Apollo Global Management a clôturé son troisième fonds Hybrid Capital Solutions à 6,5 milliards de dollars, soit une hausse de 18 % par rapport au précédent fonds de 5,5 milliards de dollars levé en 2021. Le fonds combine des structures de crédit privé et de capital-investissement dans le cadre de mandats de solutions de capital — des financements généralement trop complexes ou urgents pour les prêteurs traditionnels. Cette levée de fonds permet à Apollo de déployer des capitaux flexibles dans des situations où les emprunteurs ont besoin de rapidité ou de conditions sur mesure, souvent dans le segment des entreprises de taille moyenne ou des opérations soutenues par des sponsors.

La clôture à 6,5 milliards de dollars s'inscrit dans une tendance visible sur l'ensemble de la plateforme de crédit d'Apollo et sur le marché plus large des solutions de capital : les commanditaires (LPs) restent disposés à financer des stratégies de financement flexibles malgré le ralentissement du déploiement du crédit privé par ailleurs. Strategic Partners de Blackstone a levé 22 milliards de dollars pour son véhicule de second secondaire et de co-investissement fin 2024, et Blue Owl a clôturé son quatrième fonds de prêt direct à 14,5 milliards de dollars au troisième trimestre — tous deux ayant dépassé leurs objectifs de souscription. Le fonds hybride d'Apollo occupe un terrain adjacent, mais le mélange de dette et de fonds propres introduit des questions d'exécution que les fonds de crédit pur ou de rachat (buyout) évitent. Ces 6,5 milliards de dollars permettront de tester si l'équipe d'Apollo peut structurer des montages qui alternent entre des positions de premier rang (senior) et subordonnées sans pour autant diluer les rendements ni sous-évaluer le risque de perte.

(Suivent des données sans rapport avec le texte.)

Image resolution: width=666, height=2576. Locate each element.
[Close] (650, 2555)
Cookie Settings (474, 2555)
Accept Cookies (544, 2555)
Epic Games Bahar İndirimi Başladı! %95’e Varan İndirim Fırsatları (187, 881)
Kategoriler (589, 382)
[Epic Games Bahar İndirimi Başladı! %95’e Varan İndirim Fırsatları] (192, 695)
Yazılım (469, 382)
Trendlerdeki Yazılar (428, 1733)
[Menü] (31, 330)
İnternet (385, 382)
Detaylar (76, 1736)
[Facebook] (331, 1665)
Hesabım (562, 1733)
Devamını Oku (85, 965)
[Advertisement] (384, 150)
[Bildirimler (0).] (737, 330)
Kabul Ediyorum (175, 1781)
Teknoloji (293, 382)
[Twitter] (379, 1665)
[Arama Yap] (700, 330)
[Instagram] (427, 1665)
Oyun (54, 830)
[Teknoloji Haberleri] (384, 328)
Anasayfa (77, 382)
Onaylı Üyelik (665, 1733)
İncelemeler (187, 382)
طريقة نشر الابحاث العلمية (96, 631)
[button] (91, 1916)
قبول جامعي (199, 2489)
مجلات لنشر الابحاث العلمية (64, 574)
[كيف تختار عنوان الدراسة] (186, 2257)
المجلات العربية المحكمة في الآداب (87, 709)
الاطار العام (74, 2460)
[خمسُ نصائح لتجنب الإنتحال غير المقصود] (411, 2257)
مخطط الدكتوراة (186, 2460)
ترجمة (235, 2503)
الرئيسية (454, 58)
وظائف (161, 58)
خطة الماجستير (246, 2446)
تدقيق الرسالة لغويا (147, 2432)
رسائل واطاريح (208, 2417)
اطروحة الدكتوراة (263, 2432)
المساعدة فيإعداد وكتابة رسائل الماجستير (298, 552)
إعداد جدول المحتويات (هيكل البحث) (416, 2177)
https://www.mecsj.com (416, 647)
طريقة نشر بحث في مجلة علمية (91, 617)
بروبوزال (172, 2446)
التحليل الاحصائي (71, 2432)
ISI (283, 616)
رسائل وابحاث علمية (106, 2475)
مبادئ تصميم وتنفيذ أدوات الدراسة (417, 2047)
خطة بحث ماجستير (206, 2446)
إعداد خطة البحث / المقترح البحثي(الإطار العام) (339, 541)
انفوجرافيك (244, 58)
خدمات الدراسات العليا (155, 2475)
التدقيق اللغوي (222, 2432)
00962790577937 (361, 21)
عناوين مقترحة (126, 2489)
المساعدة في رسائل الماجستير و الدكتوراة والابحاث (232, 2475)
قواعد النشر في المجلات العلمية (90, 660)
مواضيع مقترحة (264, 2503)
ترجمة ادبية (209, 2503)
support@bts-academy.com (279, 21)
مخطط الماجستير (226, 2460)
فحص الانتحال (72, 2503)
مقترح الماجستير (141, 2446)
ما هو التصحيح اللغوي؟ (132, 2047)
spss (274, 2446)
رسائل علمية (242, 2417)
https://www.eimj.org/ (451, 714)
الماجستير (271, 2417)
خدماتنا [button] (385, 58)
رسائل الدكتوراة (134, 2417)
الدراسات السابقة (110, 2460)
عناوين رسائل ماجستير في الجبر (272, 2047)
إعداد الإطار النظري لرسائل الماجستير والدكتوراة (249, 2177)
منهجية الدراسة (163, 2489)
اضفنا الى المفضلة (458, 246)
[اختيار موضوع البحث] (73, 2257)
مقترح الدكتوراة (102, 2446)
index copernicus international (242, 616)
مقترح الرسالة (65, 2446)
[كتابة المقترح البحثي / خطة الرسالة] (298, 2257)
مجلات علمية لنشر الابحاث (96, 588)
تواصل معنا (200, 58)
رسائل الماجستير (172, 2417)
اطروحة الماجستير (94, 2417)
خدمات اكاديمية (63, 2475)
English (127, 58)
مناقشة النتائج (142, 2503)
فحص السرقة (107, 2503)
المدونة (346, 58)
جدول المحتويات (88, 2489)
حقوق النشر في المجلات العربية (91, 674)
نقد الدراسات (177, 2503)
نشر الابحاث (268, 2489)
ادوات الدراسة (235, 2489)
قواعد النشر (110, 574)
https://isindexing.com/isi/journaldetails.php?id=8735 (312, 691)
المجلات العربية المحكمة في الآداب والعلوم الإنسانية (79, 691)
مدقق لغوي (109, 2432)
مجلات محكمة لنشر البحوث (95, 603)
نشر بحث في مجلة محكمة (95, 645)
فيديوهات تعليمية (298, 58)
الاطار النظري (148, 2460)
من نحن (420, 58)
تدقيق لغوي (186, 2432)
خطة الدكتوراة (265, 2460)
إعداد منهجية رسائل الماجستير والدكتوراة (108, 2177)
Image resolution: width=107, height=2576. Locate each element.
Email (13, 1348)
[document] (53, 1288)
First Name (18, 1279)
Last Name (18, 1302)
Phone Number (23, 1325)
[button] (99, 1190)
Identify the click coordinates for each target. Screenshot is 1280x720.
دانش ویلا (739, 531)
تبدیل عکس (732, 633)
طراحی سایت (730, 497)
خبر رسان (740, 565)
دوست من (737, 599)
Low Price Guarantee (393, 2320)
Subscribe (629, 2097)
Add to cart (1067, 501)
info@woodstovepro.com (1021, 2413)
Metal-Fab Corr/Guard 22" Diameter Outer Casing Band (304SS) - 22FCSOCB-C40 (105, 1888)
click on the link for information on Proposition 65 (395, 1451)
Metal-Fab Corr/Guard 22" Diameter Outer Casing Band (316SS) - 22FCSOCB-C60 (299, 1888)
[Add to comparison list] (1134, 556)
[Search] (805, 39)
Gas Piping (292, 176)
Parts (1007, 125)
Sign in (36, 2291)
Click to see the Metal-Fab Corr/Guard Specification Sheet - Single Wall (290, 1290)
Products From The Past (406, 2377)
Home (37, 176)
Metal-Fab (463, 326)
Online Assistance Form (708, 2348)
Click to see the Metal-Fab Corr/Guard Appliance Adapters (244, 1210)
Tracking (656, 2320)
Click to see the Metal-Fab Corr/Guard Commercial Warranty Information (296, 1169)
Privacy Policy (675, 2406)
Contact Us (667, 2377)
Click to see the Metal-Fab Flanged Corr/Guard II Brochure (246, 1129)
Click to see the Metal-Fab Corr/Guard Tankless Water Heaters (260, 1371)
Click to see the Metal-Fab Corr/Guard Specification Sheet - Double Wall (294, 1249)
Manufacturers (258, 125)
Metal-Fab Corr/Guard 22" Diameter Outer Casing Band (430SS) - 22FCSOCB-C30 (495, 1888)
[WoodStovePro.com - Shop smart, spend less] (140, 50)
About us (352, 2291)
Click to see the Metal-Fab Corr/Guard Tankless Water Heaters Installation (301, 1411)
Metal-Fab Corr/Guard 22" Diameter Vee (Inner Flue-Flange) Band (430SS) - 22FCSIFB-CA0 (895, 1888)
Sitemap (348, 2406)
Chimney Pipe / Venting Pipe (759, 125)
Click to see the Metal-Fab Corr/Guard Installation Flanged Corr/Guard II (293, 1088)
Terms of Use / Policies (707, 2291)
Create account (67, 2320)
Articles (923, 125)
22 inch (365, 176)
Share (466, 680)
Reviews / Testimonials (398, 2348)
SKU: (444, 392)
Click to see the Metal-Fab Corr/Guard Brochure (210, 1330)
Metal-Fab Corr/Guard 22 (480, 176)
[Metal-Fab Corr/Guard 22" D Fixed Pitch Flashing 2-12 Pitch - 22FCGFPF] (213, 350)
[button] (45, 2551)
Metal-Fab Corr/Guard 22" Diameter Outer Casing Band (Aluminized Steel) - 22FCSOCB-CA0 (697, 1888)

Le rythme de déploiement du fonds au cours des 18 prochains mois permettra de clarifier la perception qu'ont les commanditaires (LPs) des horizons de liquidité dans les stratégies hybrides. Les fonds hybrides précédents d'Apollo ont affiché des fenêtres de déploiement moyennes de 24 à 30 mois, soit plus rapidement que le capital-investissement traditionnel mais plus lentement que le crédit opportuniste. Si le Fonds III se déploie de manière nettement plus rapide, cela suggérera que les LPs considèrent cette stratégie comme un substitut temporaire à la trésorerie non productive — en plaçant des capitaux dans un véhicule capable de se mobiliser rapidement en cas de difficultés ou de dysfonctionnements du marché. Si le déploiement s'étire au-delà de 30 mois, le fonds commencera à ressembler à un petit véhicule de rachat doté d'une option de crédit, et la question sera alors de savoir si l'augmentation de taille de 18 % a été accompagnée d'un renforcement proportionnel de l'équipe.